Le 19 juin 2011 à 12:20, Richard Frith-Macdonald a écrit :

> On 18 Jun 2011, at 12:48, Quentin Mathé wrote:
>> Le 18 juin 2011 à 09:41, Richard Frith-Macdonald a écrit :
>>> On 17 Jun 2011, at 11:39, Quentin Mathé wrote:
>>>> Here is the valgrind output with 'valgrind --leak-check=full' for the 
>>>> progam above: http://60gp.ovh.net/~dromasof/gnustep/base-valgrind.log
>>> Yeah ... we create a load of data structures and cache a load of stuff, all 
>>> of which is fine and right for performance, but that *does* make it harder 
>>> to sport real leaks.
>>> I've toyed with the idea of providing a standard mechanism to register 
>>> objects in some way rather than storing them in static variables, so we 
>>> could (when in debug mode) release all such registered objects from an 
>>> atexit handler.   Of course, going through all the codebase and changing 
>>> all the deliberately 'leaked' data to be registered that way would be a 
>>> large undertaking for no operational gain ... but the advantage for 
>>> tracking leaks is big enough that I'd be prepared to devote some time to it.
>> I think that would be great. 
> I've experimentally implemented some new stuff in svn trunk to allow us to 
> clean up long-term data structures owned by classes when the process exits.
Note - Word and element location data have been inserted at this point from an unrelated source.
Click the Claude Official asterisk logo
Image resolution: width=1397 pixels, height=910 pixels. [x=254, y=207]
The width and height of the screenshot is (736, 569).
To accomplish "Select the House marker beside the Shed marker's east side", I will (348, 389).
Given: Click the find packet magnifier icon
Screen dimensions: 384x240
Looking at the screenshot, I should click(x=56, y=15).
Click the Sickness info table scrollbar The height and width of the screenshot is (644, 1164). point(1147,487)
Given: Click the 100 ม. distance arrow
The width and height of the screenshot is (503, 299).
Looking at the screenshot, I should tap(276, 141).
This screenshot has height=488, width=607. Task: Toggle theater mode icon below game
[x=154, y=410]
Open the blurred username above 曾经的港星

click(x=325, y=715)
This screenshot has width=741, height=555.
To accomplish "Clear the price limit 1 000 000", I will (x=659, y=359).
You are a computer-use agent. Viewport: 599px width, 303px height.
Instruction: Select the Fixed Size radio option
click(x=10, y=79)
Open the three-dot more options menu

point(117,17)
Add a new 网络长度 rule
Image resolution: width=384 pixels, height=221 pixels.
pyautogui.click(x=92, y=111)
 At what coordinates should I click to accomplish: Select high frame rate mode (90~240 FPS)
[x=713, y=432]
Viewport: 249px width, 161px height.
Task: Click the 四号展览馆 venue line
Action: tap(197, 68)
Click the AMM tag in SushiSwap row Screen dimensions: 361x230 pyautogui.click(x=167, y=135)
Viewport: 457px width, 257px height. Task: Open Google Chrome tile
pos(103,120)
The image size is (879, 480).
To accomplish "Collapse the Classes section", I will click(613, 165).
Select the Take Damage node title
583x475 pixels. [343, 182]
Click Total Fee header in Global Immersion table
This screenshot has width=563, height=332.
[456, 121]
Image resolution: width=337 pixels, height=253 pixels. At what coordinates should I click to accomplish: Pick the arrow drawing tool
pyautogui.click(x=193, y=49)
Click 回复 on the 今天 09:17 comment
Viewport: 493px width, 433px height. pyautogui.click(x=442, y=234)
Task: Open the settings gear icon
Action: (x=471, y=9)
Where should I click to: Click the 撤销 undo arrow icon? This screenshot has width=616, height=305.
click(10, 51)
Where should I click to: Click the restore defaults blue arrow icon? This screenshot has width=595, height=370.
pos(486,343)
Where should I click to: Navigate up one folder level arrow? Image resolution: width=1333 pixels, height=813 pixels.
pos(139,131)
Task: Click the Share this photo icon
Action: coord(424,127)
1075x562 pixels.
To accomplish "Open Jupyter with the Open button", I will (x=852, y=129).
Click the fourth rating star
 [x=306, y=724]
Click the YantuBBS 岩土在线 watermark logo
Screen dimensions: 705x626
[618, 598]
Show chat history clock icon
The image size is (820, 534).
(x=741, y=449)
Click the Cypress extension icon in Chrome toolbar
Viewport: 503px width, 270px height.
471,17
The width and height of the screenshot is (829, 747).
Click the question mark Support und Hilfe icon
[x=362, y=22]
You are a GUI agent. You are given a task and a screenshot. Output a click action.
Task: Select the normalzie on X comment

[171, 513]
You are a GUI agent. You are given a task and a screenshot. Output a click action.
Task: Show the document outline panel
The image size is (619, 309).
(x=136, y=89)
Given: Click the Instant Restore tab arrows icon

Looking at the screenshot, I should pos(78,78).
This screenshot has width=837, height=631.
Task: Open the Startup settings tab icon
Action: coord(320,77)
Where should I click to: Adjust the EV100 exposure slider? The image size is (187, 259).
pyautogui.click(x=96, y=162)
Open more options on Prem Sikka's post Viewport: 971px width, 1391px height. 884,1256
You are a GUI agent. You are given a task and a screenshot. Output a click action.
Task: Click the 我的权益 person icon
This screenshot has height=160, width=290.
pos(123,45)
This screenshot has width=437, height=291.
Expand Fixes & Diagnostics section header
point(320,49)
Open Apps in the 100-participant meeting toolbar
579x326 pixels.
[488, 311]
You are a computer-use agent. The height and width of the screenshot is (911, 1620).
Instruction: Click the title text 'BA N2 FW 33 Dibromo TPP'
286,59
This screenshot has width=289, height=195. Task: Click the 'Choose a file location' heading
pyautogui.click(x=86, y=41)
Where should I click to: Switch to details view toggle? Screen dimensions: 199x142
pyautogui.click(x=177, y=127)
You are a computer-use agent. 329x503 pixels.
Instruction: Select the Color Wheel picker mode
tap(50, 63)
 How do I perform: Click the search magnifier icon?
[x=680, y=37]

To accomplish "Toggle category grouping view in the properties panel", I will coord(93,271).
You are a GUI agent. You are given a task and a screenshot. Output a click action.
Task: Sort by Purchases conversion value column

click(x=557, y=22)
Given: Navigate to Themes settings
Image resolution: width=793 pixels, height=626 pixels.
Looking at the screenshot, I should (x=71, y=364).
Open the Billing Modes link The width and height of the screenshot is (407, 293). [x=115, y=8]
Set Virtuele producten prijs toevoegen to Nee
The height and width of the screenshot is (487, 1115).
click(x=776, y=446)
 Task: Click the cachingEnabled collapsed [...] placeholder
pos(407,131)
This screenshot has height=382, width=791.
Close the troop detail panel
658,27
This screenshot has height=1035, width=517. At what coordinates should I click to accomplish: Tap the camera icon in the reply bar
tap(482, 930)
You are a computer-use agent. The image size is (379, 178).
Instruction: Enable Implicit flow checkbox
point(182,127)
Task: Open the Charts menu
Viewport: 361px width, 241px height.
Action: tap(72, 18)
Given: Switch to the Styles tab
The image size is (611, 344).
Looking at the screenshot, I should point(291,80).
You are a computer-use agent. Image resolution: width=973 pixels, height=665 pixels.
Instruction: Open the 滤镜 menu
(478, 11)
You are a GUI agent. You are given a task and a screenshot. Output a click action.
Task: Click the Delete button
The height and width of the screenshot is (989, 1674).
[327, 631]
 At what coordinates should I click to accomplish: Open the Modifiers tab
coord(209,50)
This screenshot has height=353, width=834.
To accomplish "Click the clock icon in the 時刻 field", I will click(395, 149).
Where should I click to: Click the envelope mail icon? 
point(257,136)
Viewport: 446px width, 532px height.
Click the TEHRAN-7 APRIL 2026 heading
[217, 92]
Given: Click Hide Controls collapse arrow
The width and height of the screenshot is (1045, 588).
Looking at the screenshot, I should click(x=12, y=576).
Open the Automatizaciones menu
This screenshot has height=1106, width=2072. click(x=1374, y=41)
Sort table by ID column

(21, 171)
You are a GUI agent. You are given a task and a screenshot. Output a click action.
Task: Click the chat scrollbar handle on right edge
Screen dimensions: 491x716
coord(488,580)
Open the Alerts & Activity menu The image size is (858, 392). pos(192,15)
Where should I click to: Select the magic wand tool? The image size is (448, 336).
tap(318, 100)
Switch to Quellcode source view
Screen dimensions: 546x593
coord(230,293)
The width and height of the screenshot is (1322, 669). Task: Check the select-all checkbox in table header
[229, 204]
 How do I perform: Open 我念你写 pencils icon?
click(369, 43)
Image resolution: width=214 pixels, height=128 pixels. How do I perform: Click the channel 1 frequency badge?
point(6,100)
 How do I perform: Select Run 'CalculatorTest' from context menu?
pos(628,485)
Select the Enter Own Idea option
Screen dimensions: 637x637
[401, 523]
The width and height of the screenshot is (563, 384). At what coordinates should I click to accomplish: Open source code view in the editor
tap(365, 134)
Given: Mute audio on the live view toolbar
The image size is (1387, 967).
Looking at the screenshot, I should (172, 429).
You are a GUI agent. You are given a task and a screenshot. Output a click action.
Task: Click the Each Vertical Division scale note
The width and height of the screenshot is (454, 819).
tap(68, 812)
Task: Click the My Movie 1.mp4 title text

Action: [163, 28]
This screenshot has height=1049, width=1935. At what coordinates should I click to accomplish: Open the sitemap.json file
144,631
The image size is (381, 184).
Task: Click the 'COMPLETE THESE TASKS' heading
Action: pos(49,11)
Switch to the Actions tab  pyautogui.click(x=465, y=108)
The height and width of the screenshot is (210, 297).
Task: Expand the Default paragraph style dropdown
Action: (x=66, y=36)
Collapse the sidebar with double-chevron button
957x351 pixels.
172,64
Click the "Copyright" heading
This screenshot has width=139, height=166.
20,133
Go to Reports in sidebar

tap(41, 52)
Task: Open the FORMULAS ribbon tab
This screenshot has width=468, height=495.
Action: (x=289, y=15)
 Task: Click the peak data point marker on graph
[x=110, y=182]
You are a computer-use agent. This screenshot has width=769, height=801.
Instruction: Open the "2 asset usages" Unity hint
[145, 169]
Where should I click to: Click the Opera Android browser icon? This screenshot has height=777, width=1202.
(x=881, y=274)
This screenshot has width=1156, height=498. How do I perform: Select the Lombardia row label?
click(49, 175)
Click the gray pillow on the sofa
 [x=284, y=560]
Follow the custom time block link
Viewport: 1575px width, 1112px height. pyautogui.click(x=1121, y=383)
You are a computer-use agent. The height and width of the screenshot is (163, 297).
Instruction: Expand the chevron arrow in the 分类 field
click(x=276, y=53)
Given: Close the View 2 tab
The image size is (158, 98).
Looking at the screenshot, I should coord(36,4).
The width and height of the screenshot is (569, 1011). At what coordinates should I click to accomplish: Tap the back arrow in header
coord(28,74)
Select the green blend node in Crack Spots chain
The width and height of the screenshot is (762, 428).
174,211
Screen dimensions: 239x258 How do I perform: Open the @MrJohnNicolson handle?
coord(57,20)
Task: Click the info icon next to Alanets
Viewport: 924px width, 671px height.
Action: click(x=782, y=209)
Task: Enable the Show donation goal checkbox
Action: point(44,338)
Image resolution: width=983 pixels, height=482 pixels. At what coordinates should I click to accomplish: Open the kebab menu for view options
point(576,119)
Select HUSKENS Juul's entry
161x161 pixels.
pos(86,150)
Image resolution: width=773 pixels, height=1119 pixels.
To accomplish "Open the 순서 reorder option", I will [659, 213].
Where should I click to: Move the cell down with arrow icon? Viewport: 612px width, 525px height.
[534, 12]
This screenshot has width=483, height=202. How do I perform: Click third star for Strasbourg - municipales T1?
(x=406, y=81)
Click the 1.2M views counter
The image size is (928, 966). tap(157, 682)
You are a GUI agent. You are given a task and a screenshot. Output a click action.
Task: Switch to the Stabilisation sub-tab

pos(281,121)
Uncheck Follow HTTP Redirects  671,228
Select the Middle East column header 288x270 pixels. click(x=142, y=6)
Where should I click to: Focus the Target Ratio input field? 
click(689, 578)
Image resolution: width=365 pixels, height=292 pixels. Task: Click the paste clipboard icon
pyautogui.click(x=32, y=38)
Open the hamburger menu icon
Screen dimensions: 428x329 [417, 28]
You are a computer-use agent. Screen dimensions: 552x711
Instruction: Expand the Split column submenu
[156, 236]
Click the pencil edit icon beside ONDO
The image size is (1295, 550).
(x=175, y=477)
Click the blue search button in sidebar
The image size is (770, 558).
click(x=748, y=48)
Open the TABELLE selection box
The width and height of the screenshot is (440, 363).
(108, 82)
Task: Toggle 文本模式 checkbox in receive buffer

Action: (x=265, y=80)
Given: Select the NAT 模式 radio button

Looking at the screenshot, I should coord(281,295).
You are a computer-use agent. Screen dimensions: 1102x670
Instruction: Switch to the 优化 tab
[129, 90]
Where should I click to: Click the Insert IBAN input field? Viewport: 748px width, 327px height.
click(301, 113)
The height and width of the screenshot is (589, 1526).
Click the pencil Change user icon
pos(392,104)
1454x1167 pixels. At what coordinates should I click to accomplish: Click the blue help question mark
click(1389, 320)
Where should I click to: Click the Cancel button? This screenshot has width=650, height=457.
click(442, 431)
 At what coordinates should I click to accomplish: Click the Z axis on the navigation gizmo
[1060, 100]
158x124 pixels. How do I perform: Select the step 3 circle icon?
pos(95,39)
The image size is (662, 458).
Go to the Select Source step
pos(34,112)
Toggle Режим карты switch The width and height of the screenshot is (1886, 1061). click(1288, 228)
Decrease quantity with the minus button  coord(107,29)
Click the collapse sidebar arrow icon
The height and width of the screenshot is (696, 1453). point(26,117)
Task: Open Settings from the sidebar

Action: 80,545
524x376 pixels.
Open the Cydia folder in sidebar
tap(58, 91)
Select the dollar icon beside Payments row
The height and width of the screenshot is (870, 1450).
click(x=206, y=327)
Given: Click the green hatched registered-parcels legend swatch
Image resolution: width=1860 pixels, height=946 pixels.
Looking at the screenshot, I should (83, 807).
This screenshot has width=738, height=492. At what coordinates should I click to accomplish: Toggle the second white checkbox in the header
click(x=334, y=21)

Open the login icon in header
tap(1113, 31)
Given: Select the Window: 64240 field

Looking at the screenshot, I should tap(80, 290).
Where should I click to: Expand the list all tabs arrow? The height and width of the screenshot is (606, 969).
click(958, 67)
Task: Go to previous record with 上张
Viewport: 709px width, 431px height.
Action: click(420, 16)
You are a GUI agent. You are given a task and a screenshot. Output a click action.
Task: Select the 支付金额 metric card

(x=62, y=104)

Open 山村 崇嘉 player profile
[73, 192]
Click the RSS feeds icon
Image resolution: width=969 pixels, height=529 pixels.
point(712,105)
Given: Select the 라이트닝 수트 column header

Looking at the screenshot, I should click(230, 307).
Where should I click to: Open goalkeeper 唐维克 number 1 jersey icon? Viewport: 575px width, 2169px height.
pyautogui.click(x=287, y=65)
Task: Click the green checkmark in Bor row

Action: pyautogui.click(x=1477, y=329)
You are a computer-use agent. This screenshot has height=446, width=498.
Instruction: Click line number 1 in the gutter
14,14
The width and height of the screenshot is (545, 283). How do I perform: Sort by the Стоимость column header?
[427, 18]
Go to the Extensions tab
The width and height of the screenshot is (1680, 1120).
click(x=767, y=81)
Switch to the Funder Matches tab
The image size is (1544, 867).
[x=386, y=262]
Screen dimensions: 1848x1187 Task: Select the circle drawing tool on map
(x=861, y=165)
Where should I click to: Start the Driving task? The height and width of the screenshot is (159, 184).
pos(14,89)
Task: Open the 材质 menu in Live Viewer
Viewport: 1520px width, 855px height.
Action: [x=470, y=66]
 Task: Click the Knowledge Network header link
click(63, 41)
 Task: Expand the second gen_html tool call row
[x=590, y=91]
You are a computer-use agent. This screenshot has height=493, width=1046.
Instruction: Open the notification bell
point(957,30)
Thanks :-) I'll check what's the result is valgrind.

>> Also if there is a such standard mechanism to know which "static" variables 
>> are associated to which class, this makes possible to create multiple 
>> instances of a class at runtime. I think that could open up interesting 
>> possibilites with Étoilé's LanguageKit. For example, class hierarchy 
>> inheritance becomes possible (you just copy a class and its subclasses) and 
>> we could implement features like modules in a new language (for example, see 
>> http://bracha.org/newspeak-modules.pdf). 
> That seems link a whole new problem for which we'd need extra runtime support 
> ... the class structure in the runtime would have to have a pointer to 
> associated class variables.

Yes makes sense. At some point, Apple was planning that (see 
objc_getClassVariable() in the new runtime API), but based on what I read on 
Apple ObjC list, they have changed their mind :-(

> Yes we could do class variables via a map table lookup, but that would be 
> slow, and very often the reason for classes using static variables is for 
> fast access to things.
> I've used a trick to implement class variables in some of my code ... using 
> the class version to index into a table of pointers to variables ... but 
> that's really an evil hack of a misuse of the class versioning system and 
> clearly can only be used for classes which don't use the versioning mechanism 
> normally (and where subclasses won't mess with it).  I could make the code 
> public if you really want, bit it is pretty evil really.

libobjc2 supports associative references (and this could be added to the 
ObjectiveC2  framework). Associative references should work as a way to create 
class variables. However it's a map table lookup too (or a linked list 
traversal in libobjc2), so it's slower than real class variables.